Her favorite campus spot: Sproul Plaza. "Right out there on the steps," she said. "You see just about everything out there."
What is your role as CAA’s chief development officer?
We’re an independent 501(c)(3) [nonprofit], and so it’s critically important for us to raise the monies that allow us to connect our alumni to our University—whether it’s through our programs and services, or through our scholarships. My role here is to raise the level of development, and to inform and educate our donors and potential donors about the work we’re doing and about the University.
What are some challenges your team faces?
The challenge is that it’s not going to happen overnight. It takes time to develop relationships and guide individuals in their philanthropic interests and efforts. The current economic times have changed how people are spending their money, and individuals are being much more thoughtful about where their dollars are going. But there are many alumni out there who really care about Cal. They’re concerned about rising costs, decreasing funds, and the need for scholarship dollars to ensure we have a population of students that reflects the area in which we live. Our role is really even more critical now. By letting them know what we’re doing with their dollars, we can assure our donors that they’ve donated to a good cause.
What are your plans for guiding development at CAA?
One of my goals is to increase our donor base by deepening our relationships with our current donors, and reestablishing relationships with our lapsed donors—that’s a huge focus because it will bring in additional dollars. The second focus is to lead the development team to become even more effective at what we are doing: direct marketing, gift solicitation, events, and managing the annual and scholarship funds.
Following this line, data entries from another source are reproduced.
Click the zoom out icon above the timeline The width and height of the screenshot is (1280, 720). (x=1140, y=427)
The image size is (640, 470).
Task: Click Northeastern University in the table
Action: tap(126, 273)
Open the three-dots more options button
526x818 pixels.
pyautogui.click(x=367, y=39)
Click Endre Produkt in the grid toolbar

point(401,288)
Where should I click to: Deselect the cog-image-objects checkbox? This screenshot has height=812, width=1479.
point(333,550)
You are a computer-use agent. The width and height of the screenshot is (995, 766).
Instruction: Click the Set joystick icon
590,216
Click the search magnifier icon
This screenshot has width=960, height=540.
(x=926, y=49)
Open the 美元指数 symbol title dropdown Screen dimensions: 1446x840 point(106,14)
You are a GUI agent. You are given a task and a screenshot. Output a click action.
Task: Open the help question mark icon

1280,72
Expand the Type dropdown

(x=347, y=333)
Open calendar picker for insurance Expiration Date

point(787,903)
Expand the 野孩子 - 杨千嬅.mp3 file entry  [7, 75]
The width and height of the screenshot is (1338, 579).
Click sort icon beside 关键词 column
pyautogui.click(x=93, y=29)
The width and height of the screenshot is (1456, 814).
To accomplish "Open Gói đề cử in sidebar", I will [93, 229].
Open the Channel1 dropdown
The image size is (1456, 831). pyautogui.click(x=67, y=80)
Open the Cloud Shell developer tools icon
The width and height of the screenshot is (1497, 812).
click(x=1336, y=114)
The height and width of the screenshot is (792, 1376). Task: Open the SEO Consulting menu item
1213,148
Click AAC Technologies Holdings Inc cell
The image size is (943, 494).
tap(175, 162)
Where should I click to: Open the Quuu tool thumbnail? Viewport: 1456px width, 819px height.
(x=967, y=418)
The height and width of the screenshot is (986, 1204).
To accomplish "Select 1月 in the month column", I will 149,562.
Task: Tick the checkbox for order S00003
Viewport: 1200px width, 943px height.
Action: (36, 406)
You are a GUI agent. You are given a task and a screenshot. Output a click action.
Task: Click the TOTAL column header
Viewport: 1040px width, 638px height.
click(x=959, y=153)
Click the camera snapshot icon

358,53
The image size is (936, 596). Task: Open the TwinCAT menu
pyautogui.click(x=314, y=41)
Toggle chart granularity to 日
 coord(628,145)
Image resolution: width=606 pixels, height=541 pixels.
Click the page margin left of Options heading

I think it’s a matter of staying true to our mission: Involve, inform, inspire. These are critical components to success. If we can engage the alumni and get them involved with Cal in some way, the entire university can reconnect with them. And we can’t do this alone, so I’m looking forward to meeting with our campus partners, our board, and our volunteers. Together we can serve our alumni, provide opportunities for students to come here, and build upon a strong foundation of support.